Geographic atrophy (GA) impacts both patients and caregivers, yet little is understood about their respective burdens. The MOSAIC study aimed to identify the clinical, emotional, and financial burden among patients with GA and caregivers.

METHODS

A total of 28 patients with GA and 17 caregivers from the United States (US), the United Kingdom, and Australia participated in individualized qualitative interviews followed by a cross-sectional quantitative survey of 102 patients and 102 caregivers in the US. Interview transcripts were analyzed to develop conceptual models, which were then used to guide the design of quantitative surveys.

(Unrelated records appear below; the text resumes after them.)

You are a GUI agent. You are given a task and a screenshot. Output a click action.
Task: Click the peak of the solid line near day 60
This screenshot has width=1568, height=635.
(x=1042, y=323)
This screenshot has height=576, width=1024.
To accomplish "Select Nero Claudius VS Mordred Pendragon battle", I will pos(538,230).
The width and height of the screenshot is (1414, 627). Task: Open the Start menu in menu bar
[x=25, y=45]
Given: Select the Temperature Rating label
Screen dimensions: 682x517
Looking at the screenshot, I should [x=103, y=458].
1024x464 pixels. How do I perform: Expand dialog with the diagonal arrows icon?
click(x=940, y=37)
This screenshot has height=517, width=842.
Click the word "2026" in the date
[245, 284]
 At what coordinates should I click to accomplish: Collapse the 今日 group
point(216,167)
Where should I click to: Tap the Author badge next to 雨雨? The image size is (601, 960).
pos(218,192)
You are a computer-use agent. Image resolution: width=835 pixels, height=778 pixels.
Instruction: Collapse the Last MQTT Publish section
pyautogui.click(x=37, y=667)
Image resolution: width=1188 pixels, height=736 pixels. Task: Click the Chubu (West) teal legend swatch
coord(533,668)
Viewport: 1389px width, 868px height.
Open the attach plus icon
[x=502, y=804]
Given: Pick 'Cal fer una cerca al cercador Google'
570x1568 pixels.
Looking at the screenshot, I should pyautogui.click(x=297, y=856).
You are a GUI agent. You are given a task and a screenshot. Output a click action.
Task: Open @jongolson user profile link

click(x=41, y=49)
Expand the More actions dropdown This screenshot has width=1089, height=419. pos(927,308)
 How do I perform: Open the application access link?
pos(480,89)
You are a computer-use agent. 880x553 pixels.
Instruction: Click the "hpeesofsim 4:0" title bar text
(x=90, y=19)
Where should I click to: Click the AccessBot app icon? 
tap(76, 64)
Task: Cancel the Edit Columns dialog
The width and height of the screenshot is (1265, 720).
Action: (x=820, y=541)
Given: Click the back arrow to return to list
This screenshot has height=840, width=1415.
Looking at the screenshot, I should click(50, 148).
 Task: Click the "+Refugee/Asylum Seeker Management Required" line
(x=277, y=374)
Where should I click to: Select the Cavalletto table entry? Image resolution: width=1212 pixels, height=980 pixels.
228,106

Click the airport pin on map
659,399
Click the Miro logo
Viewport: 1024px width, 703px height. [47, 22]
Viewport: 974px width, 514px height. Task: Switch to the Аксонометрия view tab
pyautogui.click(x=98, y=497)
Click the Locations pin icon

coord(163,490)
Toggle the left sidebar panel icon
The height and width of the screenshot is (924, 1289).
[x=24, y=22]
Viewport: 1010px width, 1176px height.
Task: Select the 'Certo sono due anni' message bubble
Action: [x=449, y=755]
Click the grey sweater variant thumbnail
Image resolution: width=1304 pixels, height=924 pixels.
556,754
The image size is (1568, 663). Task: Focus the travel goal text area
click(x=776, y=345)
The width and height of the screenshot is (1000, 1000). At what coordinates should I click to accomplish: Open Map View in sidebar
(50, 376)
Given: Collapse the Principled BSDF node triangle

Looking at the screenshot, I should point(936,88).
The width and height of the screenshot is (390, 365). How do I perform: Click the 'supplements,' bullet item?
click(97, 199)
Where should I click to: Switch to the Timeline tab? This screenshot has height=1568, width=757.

Data were described at the item level and score level when appropriate (National Eye Institute Visual Function Questionnaire [NEI VFQ]-39 and Zarit Burden Interview [ZBI]). For the patient/caregiver dyad sample, the association between the NEI VFQ-39 scores and ZBI score was explored through correlation coefficients and scatterplots.

RESULTS

GA had a substantial impact on patients' vision-related quality of life, activities of daily living, and instrumental activities of daily living. There was considerable overlap between perspectives and key concerns identified by patients and caregivers. Eighty-three percent of caregivers reported having to drive patients to appointments due to limited patient mobility, for example, and 41% reported a change in their employment status after becoming a caregiver, with 50% of them unable to work due to caregiving. The burden of patients and caregivers had a correlation ranging from -0.63 to -0.21 between NEI VFQ-39 subscale and composite scores and ZBI score.

CONCLUSION

This study confirms the paucity of support for both patients with GA and caregivers. Both groups require expanded access to financial, social, and mental health resources.